My flight to Rangoon on June 18 is canceled. Thai Airways announces that heavy rain has closed Yangon airport. In the restless gloom of the waiting area, rumors start to spread. The Burmese army has taken over the airport, people whisper. Aung San Suu Kyi’s birthday is a day away. Has some event occurred while they have been away? Young fathers sit staring into space, wondering whether they can ever return home.
We get bussed to the Amaranth Hotel, a fancy five-star hotel in the outskirts of Suvarnabhumi Airport in Bangkok. Using my wireless thumb drive, I e-mail my friend in Washington, DC, and request her to check Twitter. Within a few minutes, I get my answer: a plane has skidded off the tracks at Yangon Airport. Flights supposed to land there are being rerouted to Singapore.

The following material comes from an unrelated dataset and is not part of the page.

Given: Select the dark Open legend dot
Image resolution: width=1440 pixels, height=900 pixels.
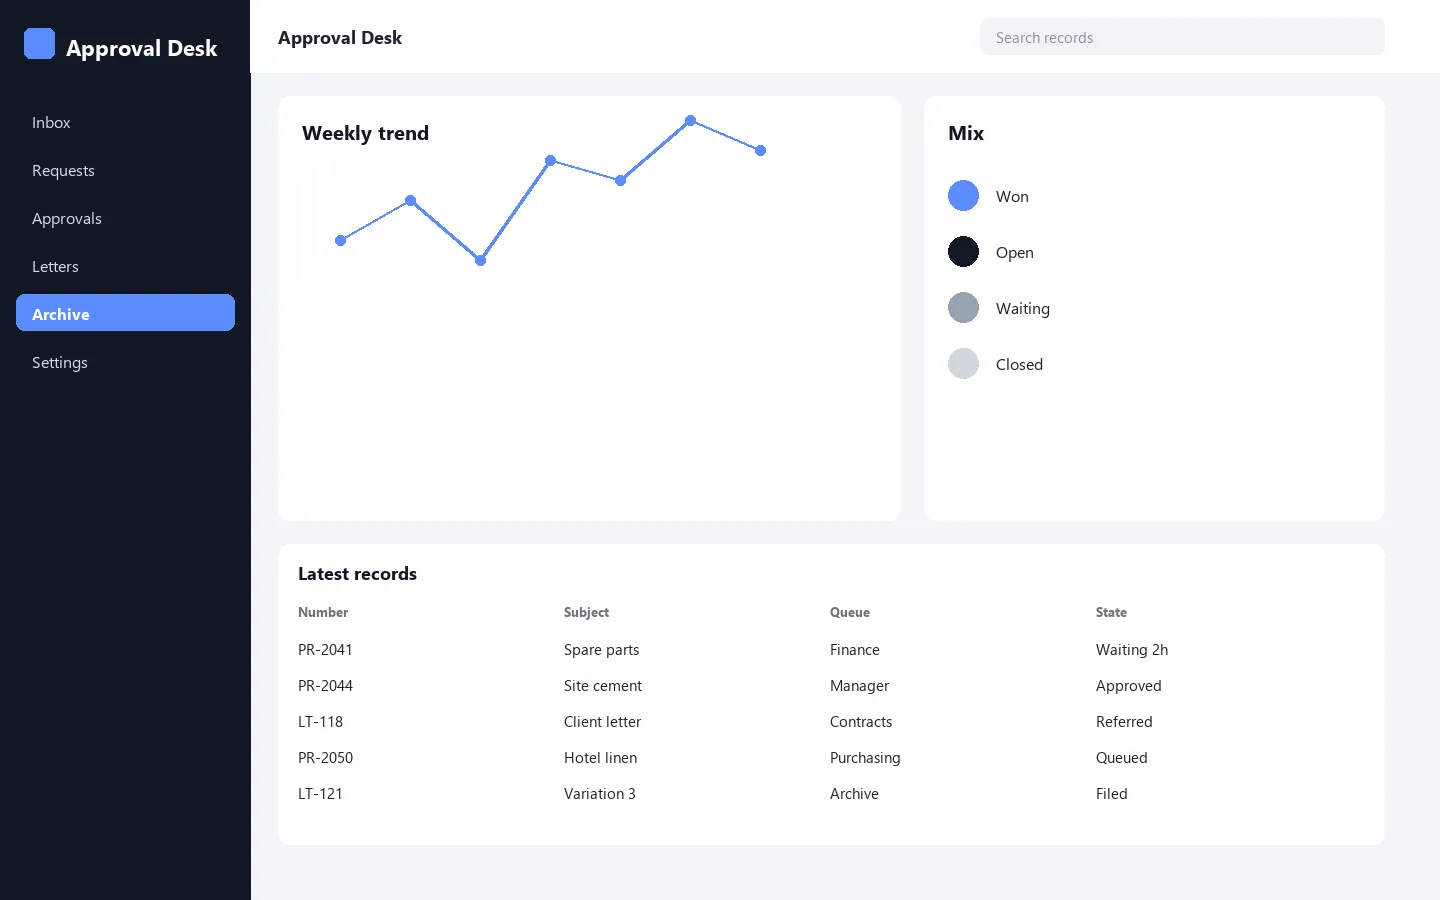Looking at the screenshot, I should tap(963, 252).
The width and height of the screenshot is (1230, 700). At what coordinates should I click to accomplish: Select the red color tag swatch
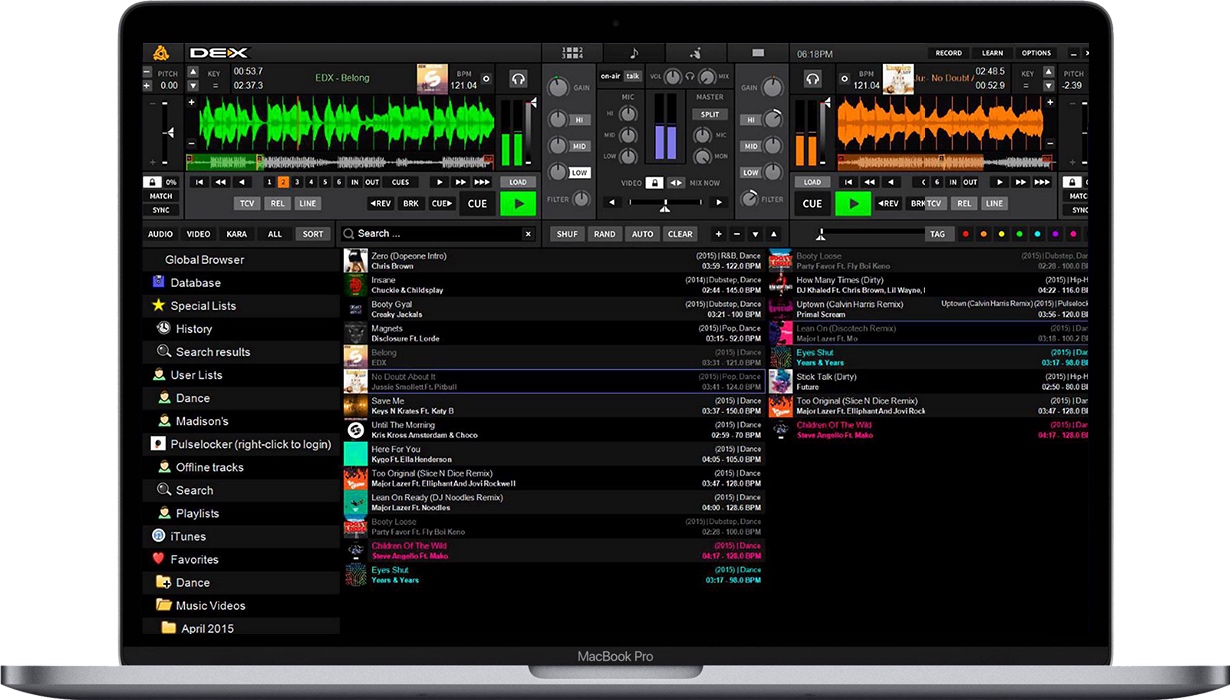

We fly to Rangoon the next morning. In the excited conversations I start up with my fellow travelers, I refer repeatedly to my visit to “Burma,” to which they politely remind me it is now “Myanmar.” At a crowded traffic junction, a young newspaper boy flashes me illicit news printed in The Nation, a Thai newspaper. The front flap is folded over to hide the headlines inside: “Kachin Rebels Resume Fighting at Border, Threats of Civil War.” only 3,000 kyats (US $4.70), he says. I get a Hollywood thrill seeing the news, hidden so discreetly and flashed briefly before my eyes.
In a nearby restaurant, the kindly owner starts to discuss the Kachin rebels with me. The people are protesting, she says, because the benefits of the new hydroelectricity dam currently being built will
all go to China. The Ayeyarwady (Irrawaddy) River will dry up and the Kachin will get nothing in return. She is surprised I do not know all this already. “I think you are journalist and you come to report about this,” she confides. I deny this, but she hardly believes me: how could I not be a journalist? Obviously I was not a tourist—clearly I had come for some specific purpose.
Four months earlier, in February, I had ridden a pickup truck to Lashio, in the northern Shan state. A government official had looked at me and asked, “Are you a writer?” Do I have “I am a writer” written on my forehead, I had wondered at the time. In hindsight, this was disingenuous: which tourist in her right mind would be riding a pickup truck to Lashio, sitting squashed alongside 30 laborers in the back with a giant pile of goods, and only a plastic mat as cushioning?
I had admitted I was a writer, of sorts, but I need not have worried—the official went on to tell me that Myanmar was now introducing democratic norms and would soon become like other democracies. He also told me that he never took the state-owned Myanma Airlines, and that
he felt that his country would slowly but surely adopt the political freedom of other countries. He admired writers, and wanted to learn to write in English.
Of course, he was a government official whose children studied at the best schools. His three rosy-cheeked children went to one of the best boarding schools in the country, in Pyin U Lwin (formerly Maymyo), where he was picking them up to take them for a short vacation. Ordinary people had told me that only government officials get to send their children to good schools, or to buy property or start businesses. We can’t do anything, they said. It might have been true in this case but the official was so pleasant, polite and charming, and so clearly on the side of a democratic system, that it was hard to fault him.
Despite all this, I was unsure how much I should reveal—would saying that I was writing a book about the Nepali/ Gorkhali community in Myanmar bring unwelcome attention? Did I want to invite the possibility of more government officials asking me more questions?
I was unsure, and in the confusing absence of information it seemed better not to say anything.
Back in the Rangoon restaurant on a steaming and oppressive June evening, I shook my head and said: “No, I’m not here to report on the Kachin rebellion.” The owner was surprised by this. Then she resumed telling me the story of what was happening in Myitkyina, almost as if it did not matter why I had come in the first place, as long as I got a chance to witness what was going on there. I was educated, it was clear. I could speak and write in English. And this was enough credentials to be a witness.
Reading the New Light of Myanmar, the government-run newspaper, I saw that indeed the Kachin rebels have resumed fighting in Myitkyina, where I was headed. As the restaurant owner had earlier indicated, the news also told me that the Kachin were protesting the building of a dam by China; they had already blown up 22 bridges.